All study data will be transferred to a centrally managed data management platform. The Mobilise-D data management platform has been created on e-SC, an open-source cloud-based platform designed to provide secure ingestion, storage, sharing, and analysis capability for scientific studies (www.esciencecentral.co.uk) . Participant data is collected in a coded, de-identified manner, using electronic data capture as a default option. Data is either entered into the Mobilise-D data management platform directly or via third-party platforms (e.g., McRoberts or ERT). The proposed data flow model is illustrated in Fig 4. Where electronic data capture is not feasible, paper case report forms are used (e.g., falls diaries). Data from paper forms is entered into web forms on e-Science Central (e-SC), and the signed and dated paper forms will be scanned and uploaded to the platform. The Mobilise-D e-SC platform has been implemented using Amazon Web Services located within the European Union.

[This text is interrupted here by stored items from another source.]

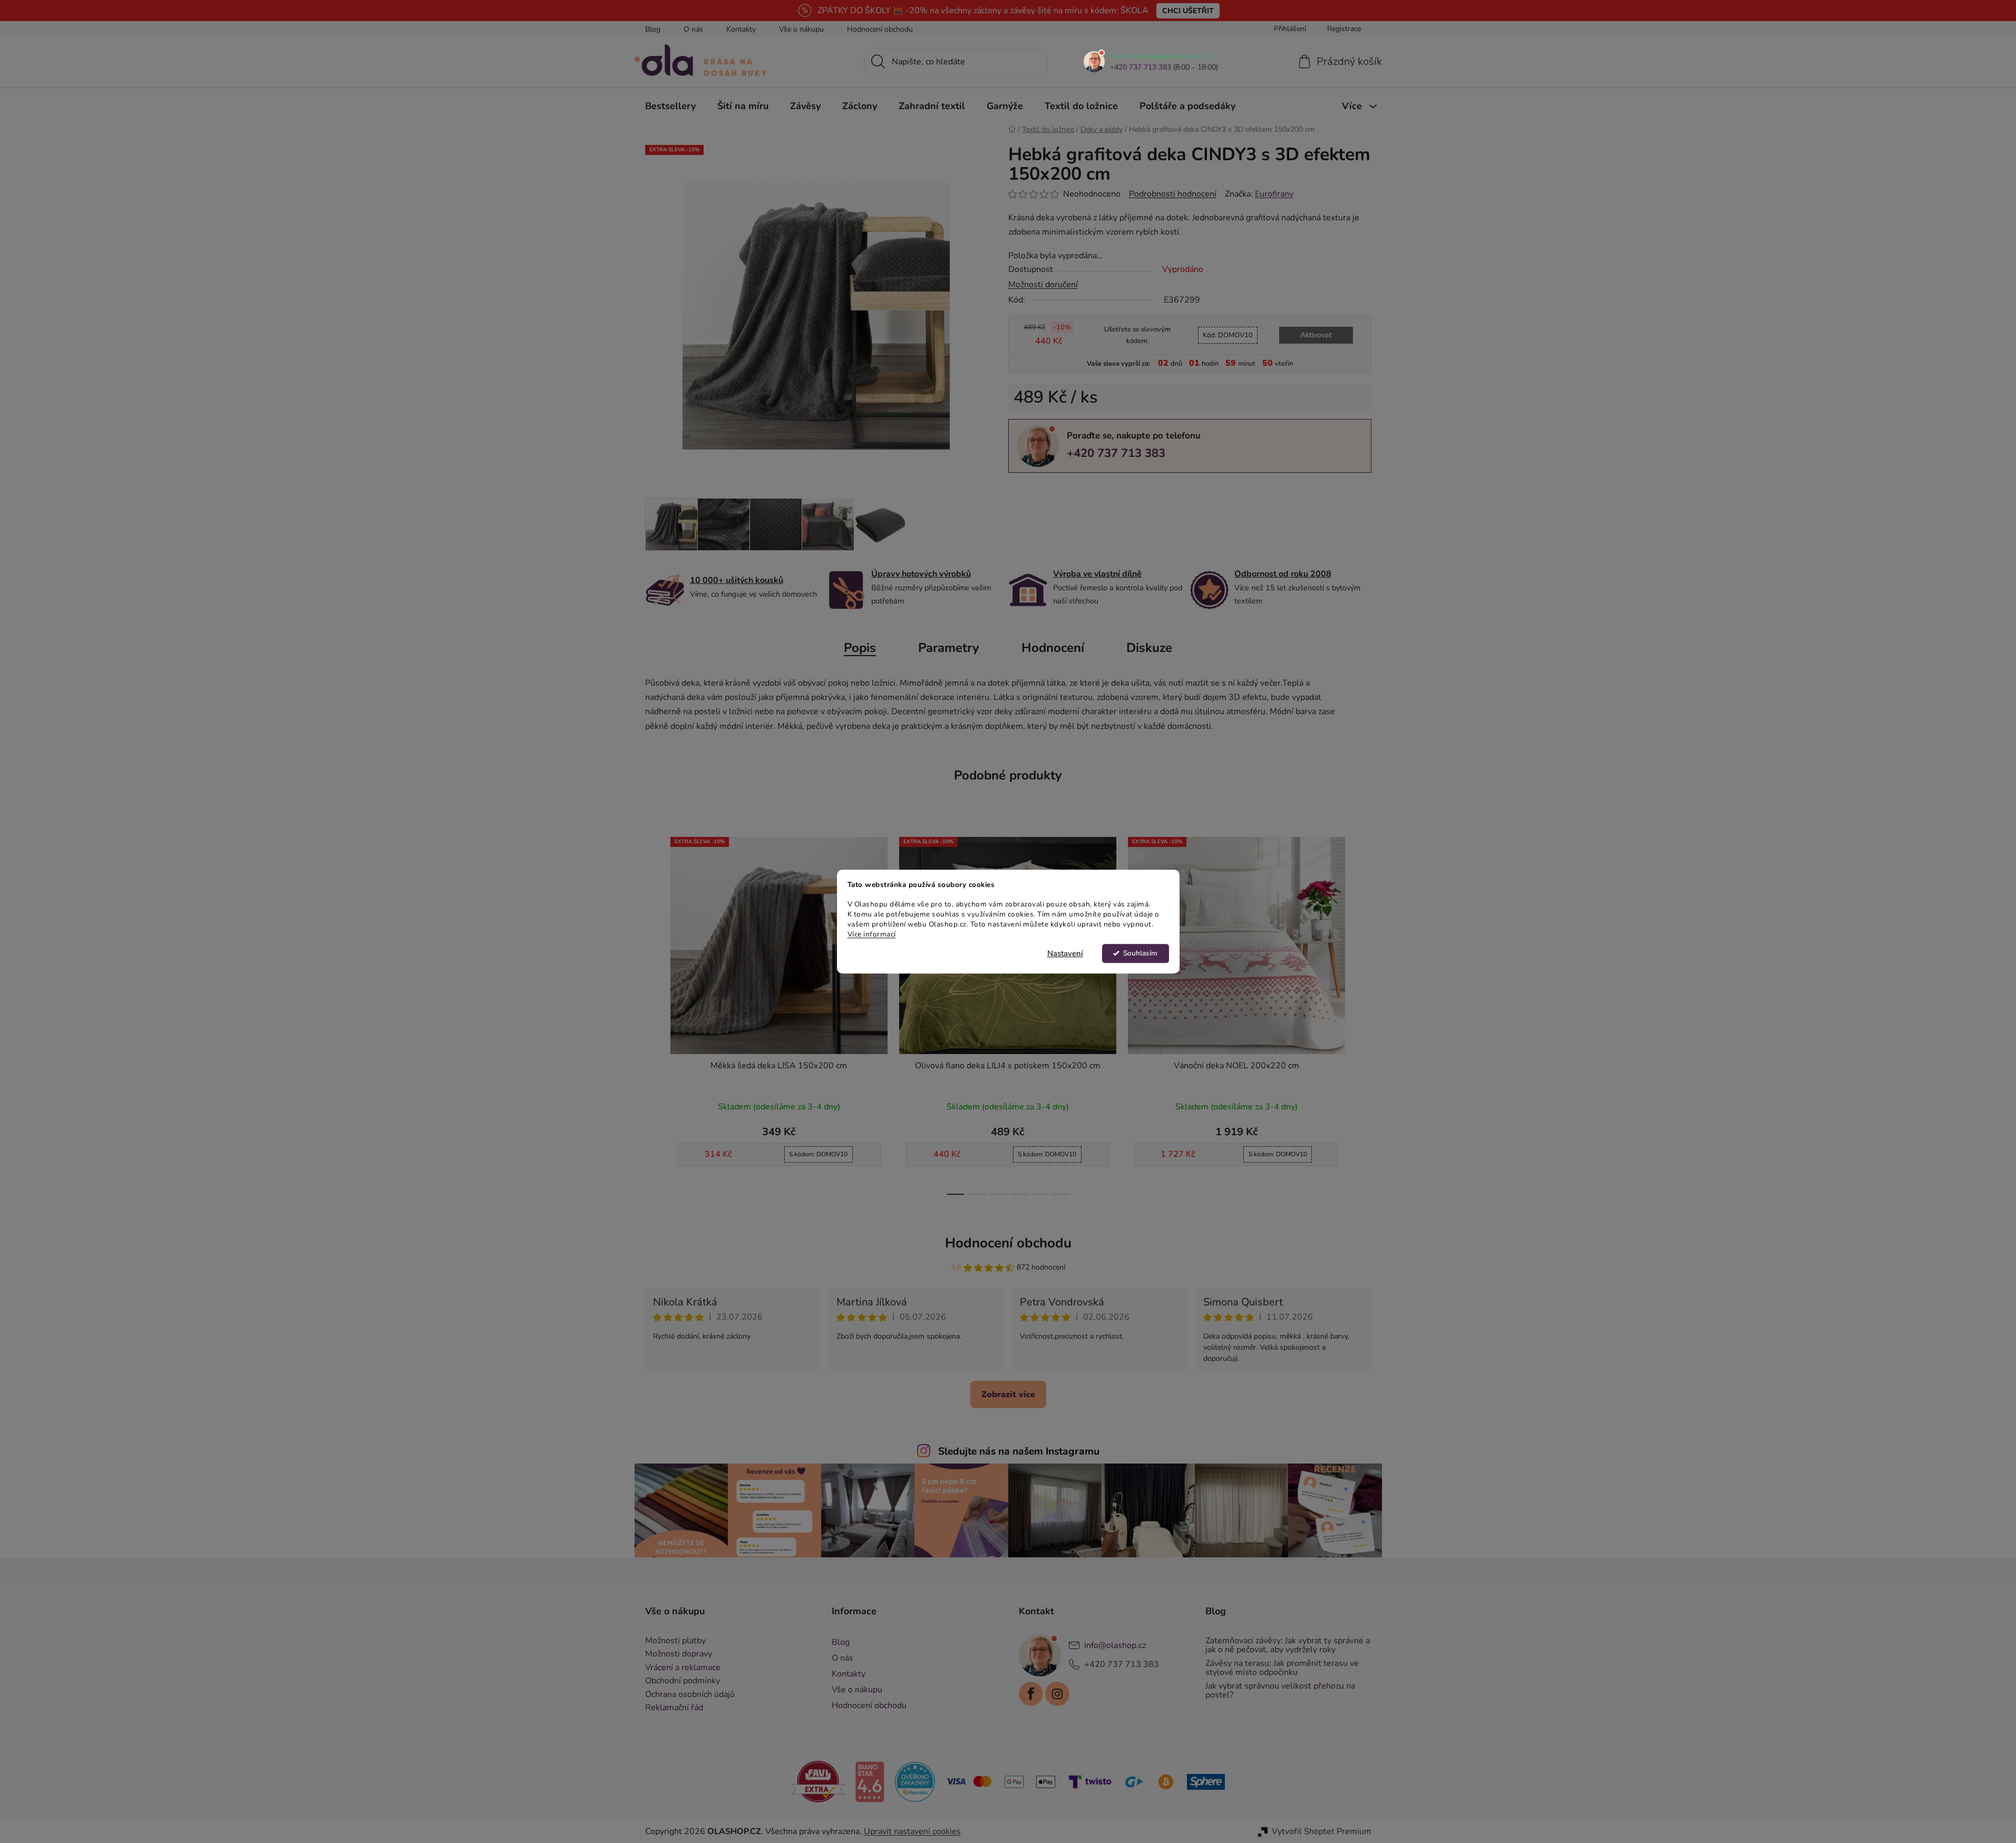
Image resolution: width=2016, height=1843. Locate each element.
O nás (693, 29)
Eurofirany (1274, 194)
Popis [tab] (860, 647)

Direct access will be granted to authorised representatives from the Sponsor, host institution, and the regulatory authorities to permit study-related monitoring, audits, and inspections- in line with participant consent. Clinical sites will be responsible for archiving all study documents for a period of time that is in keeping with institutional or national guidelines that pertain to that site.

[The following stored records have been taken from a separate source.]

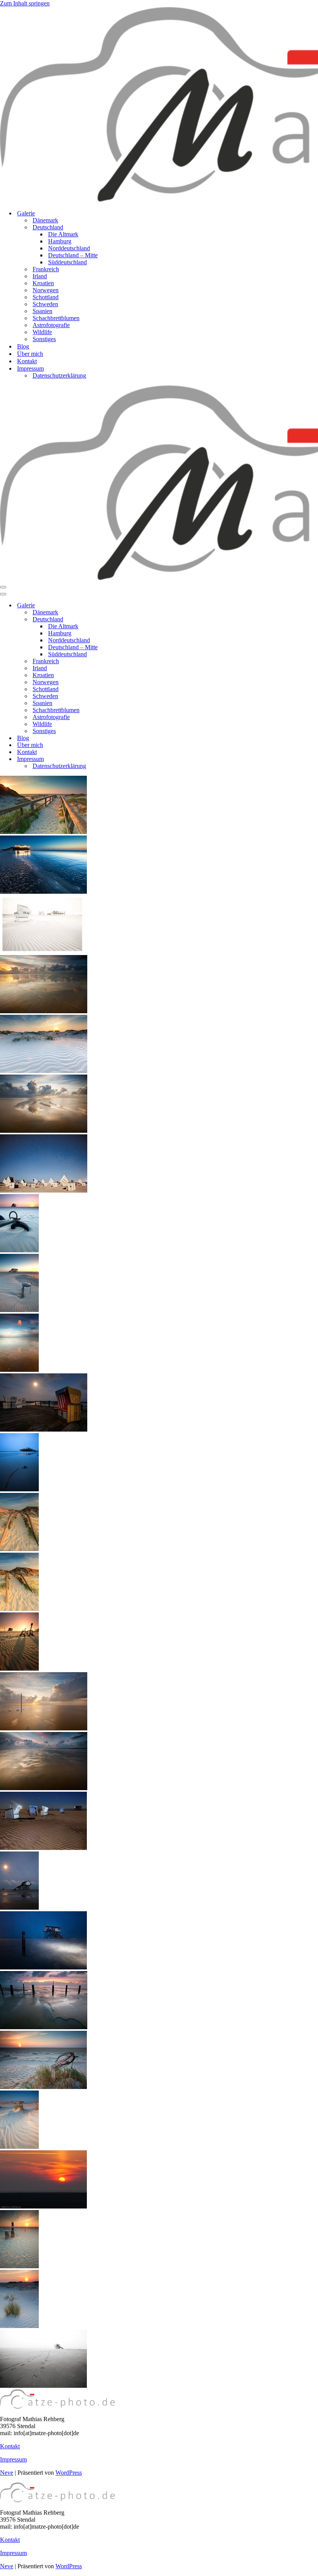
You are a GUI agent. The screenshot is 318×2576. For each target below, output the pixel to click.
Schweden (45, 304)
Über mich (30, 353)
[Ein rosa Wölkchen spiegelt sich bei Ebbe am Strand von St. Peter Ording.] (19, 1369)
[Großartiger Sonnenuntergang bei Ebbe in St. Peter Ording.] (43, 1011)
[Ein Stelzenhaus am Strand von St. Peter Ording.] (19, 1310)
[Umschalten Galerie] (135, 605)
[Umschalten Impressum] (135, 759)
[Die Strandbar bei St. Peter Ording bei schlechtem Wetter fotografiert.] (19, 1489)
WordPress (68, 2472)
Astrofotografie (51, 325)
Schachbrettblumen (56, 318)
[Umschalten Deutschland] (135, 619)
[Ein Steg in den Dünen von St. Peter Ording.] (19, 1549)
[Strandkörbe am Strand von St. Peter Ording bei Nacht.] (43, 1429)
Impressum (13, 2459)
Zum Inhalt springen (25, 3)
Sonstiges (44, 339)
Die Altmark (63, 234)
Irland (40, 276)
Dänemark (45, 220)
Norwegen (46, 290)
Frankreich (46, 269)
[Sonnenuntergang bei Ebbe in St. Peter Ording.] (43, 1728)
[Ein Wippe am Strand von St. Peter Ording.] (19, 1250)
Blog (23, 346)
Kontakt (27, 361)
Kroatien (43, 283)
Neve (6, 2472)
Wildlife (42, 332)
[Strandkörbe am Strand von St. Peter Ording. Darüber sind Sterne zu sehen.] (43, 1190)
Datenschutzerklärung (59, 375)
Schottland (46, 297)
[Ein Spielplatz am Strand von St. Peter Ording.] (19, 1668)
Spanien (42, 311)
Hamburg (59, 241)
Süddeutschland (67, 262)
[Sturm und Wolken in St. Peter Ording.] (43, 1788)
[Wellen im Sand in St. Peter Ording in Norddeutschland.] (19, 2146)
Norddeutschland (69, 248)
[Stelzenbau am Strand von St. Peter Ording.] (19, 1907)
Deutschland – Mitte (73, 255)
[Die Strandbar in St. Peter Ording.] (43, 891)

Central monitoring of recruitment and data quality will be undertaken by the Mobilise-D Data Manager, as documented in Study Monitoring Plan. Participant enrolment will be regularly reviewed and compared against expectations for site and disease cohort. Where recruitment falls below a pre-defined percentage, mitigation plans identified by sites will be actioned. All data quality monitoring will be performed centrally, for example on data within study databases, uploaded documentation or by self-assessment checklists at site. Any data queries identified through central monitoring will be sent to each site in form of a monthly report. On-site visits will only be triggered if serious issues are identified at a site level. There is no non-serious adverse event reporting planned for this study. However, any Serious Adverse Events (SAEs) that occur during the study visits must be reported to the sponsor and will be recorded on a central SAE log.

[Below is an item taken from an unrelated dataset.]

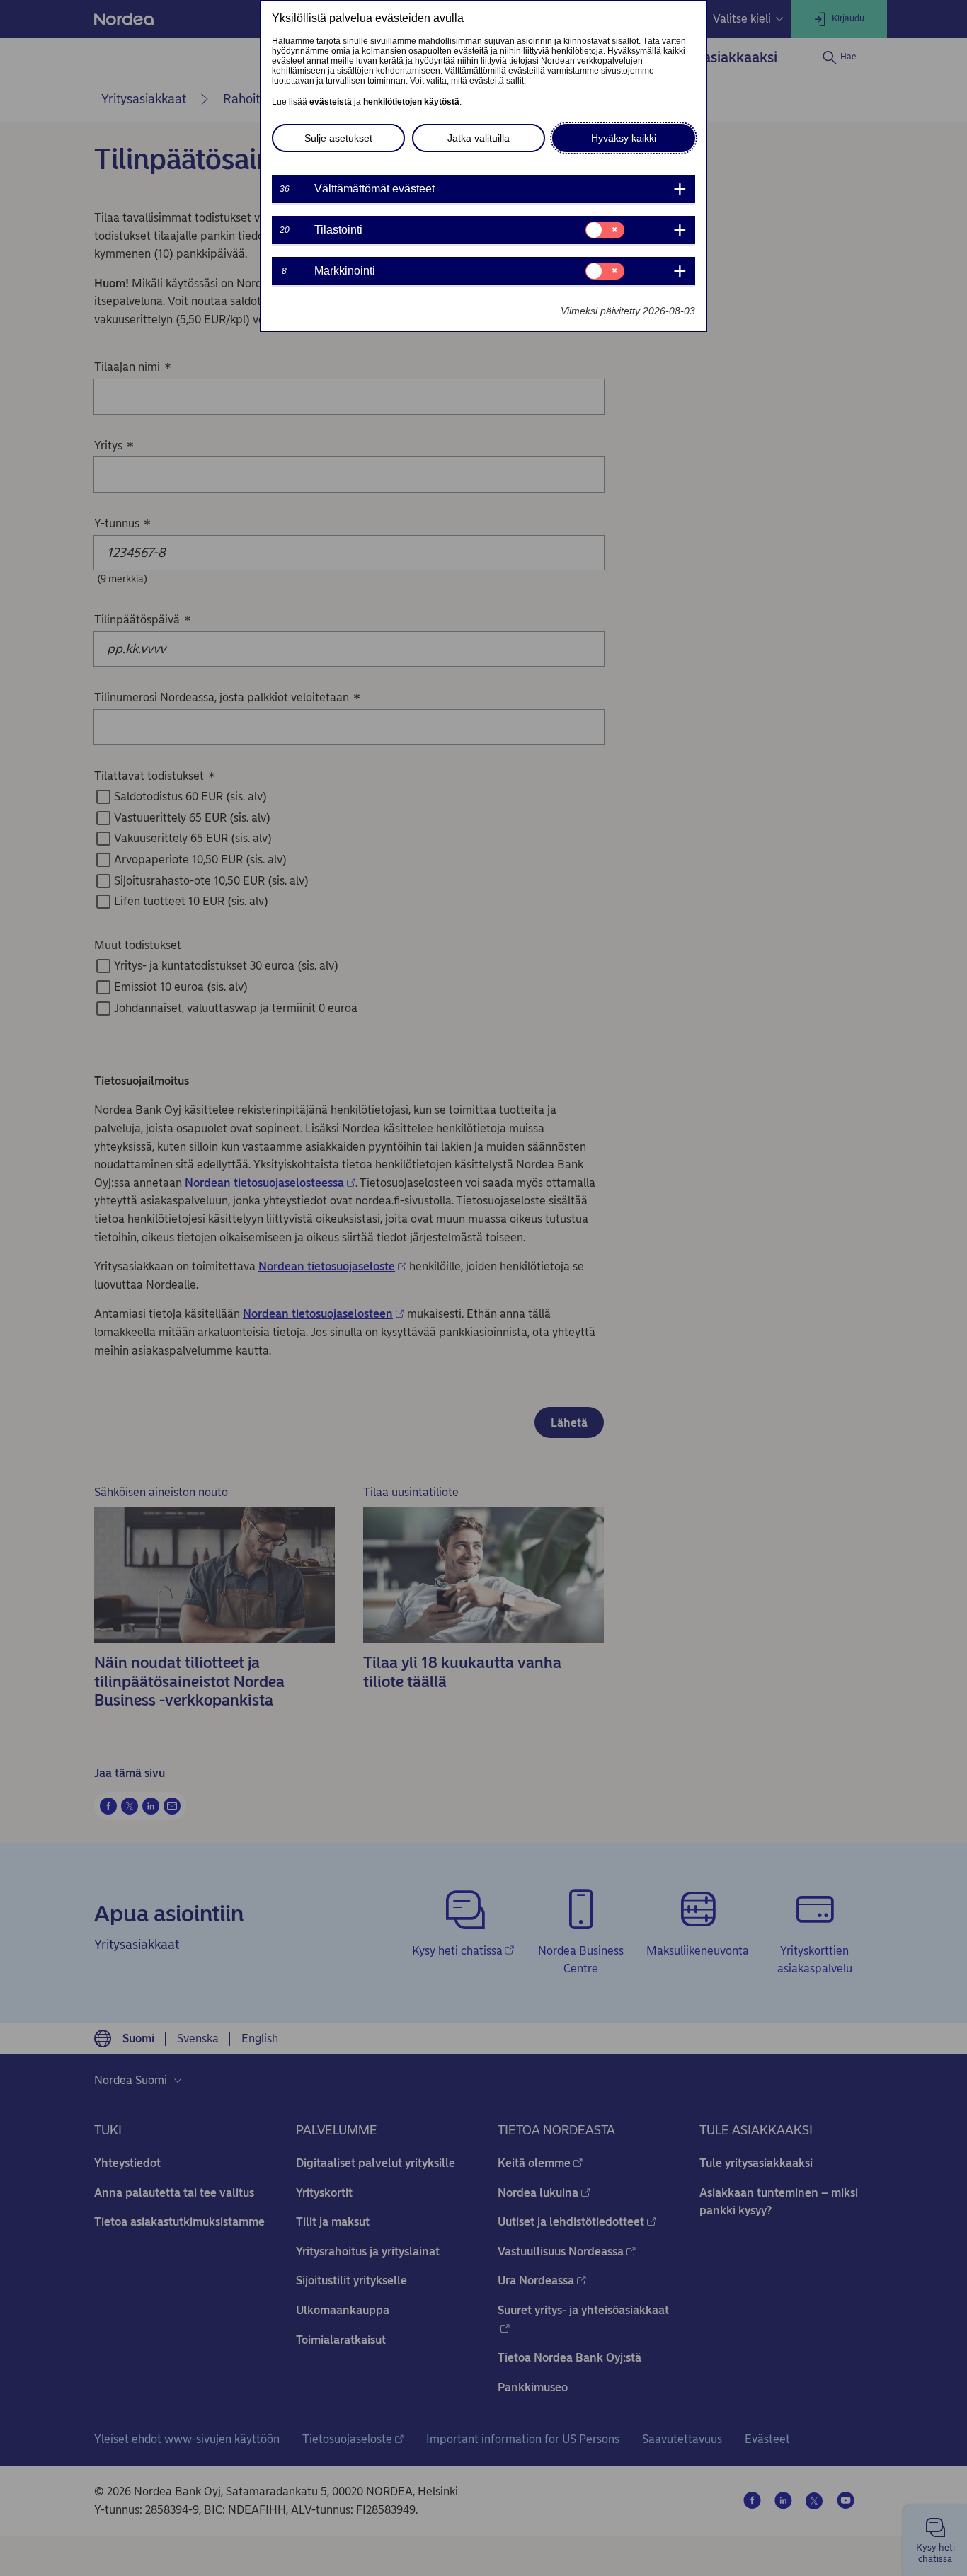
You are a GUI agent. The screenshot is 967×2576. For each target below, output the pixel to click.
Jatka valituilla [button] (478, 138)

A comprehensive training package has been developed, including a core manual to support delivery of the protocol robustly and reliably. In addition, four cohort-specific manuals are prepared in which the cohort-specific assessments are addressed in the same manner as in the core manual, i.e., administration, scoring, and troubleshooting of assessments are described. A third manual describes the exact procedures of instrumented physical assessments as well as the 7-day mobility assessment. A series of eleven webinar sessions has been designed and will be held on a weekly basis to cover all relevant aspects of the manual, including additional parts concerning data entry platforms, data management procedures, and practical training sessions. All study personnel assigned to the clinical work package are invited to participate in the webinars, i.e., assessors, site coordinators, and site lead across the project. Several background topics are addressed, for which expert members of the Mobilise-D consortium are invited as speakers. An additional webinar per cohort will be held to address the specific issues related to the four different cohorts. To ensure that all current and future assessors receive the same training and information all webinars are recorded and stored online. Alongside the webinars, nine videos have been produced to describe measurement procedures of several assessments.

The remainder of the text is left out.